• DOCUMENT EXTRACT:
↓

Investment strategies beyond the 401k or 403b
If physicians have maximized their 401k or 403b contributions, they can explore other savings vehicles that may offer tax advantages, Musbach says. Depending on their situation, practice owners may want to consider cash-balance plans, a type of qualified retirement plan that allows them to save considerably more on a pre-tax basis than 401k plan contributions. And for certain physicians who also work in a locum tenens role, a simplified employee pension IRA or 401k may provide an additional tax-advantaged vehicle to save some of their independent contracting income, he adds.
Given their high incomes, there is no need for physicians to take on the additional risk—and hassles—of investing in startups, private deals, or rental real estate to meet their financial objectives, Musbach says. “The goal isn’t to chase the highest return every year, but rather to make sure the way you are investing is aligned with your goals,” he says.

↑

• TASK DIRECTIONS: Write out the passage from the investment text starting with "Investment strategies beyond" and going on through "income, he adds.". The records that follow are separate material and have no connection to the investment text.

• RECORD SET:
↓

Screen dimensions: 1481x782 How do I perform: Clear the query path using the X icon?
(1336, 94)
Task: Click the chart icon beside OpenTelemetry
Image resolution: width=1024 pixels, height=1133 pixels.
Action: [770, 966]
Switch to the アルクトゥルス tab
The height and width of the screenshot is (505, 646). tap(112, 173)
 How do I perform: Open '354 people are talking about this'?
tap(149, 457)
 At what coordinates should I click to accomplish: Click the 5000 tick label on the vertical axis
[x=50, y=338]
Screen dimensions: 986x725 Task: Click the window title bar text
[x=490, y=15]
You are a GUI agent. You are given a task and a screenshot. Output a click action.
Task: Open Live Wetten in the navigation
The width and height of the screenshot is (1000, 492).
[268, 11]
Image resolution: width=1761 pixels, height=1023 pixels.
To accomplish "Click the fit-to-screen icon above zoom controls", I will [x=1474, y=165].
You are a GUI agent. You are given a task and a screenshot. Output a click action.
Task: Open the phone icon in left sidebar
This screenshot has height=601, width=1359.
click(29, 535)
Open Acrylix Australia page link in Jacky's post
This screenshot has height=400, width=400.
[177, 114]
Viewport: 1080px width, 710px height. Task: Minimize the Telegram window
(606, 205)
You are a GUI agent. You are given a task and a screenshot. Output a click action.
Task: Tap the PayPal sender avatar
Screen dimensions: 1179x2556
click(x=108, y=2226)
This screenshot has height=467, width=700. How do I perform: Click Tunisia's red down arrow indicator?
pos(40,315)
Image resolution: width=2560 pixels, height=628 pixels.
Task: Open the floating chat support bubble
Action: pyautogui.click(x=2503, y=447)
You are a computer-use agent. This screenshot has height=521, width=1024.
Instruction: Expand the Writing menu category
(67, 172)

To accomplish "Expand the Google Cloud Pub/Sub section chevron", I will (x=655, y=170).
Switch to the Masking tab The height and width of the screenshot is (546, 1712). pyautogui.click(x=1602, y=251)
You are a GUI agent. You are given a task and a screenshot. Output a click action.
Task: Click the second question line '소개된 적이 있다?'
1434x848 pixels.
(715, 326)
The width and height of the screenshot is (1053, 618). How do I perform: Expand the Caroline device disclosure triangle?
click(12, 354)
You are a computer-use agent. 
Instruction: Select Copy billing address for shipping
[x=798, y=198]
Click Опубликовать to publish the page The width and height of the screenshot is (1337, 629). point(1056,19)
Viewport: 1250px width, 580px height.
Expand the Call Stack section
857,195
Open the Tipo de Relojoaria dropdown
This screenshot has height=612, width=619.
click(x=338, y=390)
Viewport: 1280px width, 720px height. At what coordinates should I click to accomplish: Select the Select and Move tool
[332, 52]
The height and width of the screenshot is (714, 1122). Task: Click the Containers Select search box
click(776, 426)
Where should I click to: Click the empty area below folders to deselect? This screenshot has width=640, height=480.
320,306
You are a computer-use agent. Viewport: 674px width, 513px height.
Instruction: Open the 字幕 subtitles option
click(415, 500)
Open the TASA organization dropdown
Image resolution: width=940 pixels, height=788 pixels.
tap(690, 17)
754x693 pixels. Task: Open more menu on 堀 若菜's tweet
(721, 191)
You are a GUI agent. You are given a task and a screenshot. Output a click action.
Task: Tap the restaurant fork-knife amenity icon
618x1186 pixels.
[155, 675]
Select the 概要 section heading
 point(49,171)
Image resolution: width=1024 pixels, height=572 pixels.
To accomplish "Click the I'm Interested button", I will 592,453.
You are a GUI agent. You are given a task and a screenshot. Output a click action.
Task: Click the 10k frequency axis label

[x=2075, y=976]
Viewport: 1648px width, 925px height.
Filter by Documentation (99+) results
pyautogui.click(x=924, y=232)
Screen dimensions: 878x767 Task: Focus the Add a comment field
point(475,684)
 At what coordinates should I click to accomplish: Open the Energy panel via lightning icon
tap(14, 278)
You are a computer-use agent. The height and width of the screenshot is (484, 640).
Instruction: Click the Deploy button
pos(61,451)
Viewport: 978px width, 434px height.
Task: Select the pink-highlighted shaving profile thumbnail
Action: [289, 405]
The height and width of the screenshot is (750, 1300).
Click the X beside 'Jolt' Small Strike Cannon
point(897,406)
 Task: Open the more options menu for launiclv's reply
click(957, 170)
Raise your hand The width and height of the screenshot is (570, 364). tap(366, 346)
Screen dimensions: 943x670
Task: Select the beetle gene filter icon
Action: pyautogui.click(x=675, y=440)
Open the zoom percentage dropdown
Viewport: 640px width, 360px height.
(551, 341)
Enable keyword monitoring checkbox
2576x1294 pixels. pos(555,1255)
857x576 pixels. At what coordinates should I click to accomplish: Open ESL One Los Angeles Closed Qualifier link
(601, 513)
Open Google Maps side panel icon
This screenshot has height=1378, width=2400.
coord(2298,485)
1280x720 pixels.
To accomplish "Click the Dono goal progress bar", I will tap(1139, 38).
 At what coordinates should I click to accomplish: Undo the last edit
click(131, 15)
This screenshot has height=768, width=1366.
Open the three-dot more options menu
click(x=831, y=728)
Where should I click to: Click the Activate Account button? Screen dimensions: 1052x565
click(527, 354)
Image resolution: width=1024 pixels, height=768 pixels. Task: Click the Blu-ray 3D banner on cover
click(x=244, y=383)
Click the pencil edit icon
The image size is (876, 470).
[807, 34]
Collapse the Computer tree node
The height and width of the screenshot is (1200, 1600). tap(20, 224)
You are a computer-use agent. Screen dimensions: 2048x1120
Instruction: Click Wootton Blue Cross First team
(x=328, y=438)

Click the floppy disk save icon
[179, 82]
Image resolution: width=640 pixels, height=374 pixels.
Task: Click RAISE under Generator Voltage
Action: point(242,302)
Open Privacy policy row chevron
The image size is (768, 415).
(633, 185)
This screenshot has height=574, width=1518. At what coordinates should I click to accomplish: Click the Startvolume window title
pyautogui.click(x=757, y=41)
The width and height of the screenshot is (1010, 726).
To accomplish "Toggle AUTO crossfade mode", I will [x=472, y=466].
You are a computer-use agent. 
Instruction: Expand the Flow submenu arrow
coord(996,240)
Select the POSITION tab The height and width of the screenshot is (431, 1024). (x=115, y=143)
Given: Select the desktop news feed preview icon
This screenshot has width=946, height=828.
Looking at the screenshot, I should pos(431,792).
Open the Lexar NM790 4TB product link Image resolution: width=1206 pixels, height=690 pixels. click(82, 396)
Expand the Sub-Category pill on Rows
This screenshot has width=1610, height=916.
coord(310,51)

↑

• SOLUTION FOR THIS PROBLEM:
Investment strategies beyond the 401k or 403b
If physicians have maximized their 401k or 403b contributions, they can explore other savings vehicles that may offer tax advantages, Musbach says. Depending on their situation, practice owners may want to consider cash-balance plans, a type of qualified retirement plan that allows them to save considerably more on a pre-tax basis than 401k plan contributions. And for certain physicians who also work in a locum tenens role, a simplified employee pension IRA or 401k may provide an additional tax-advantaged vehicle to save some of their independent contracting income, he adds.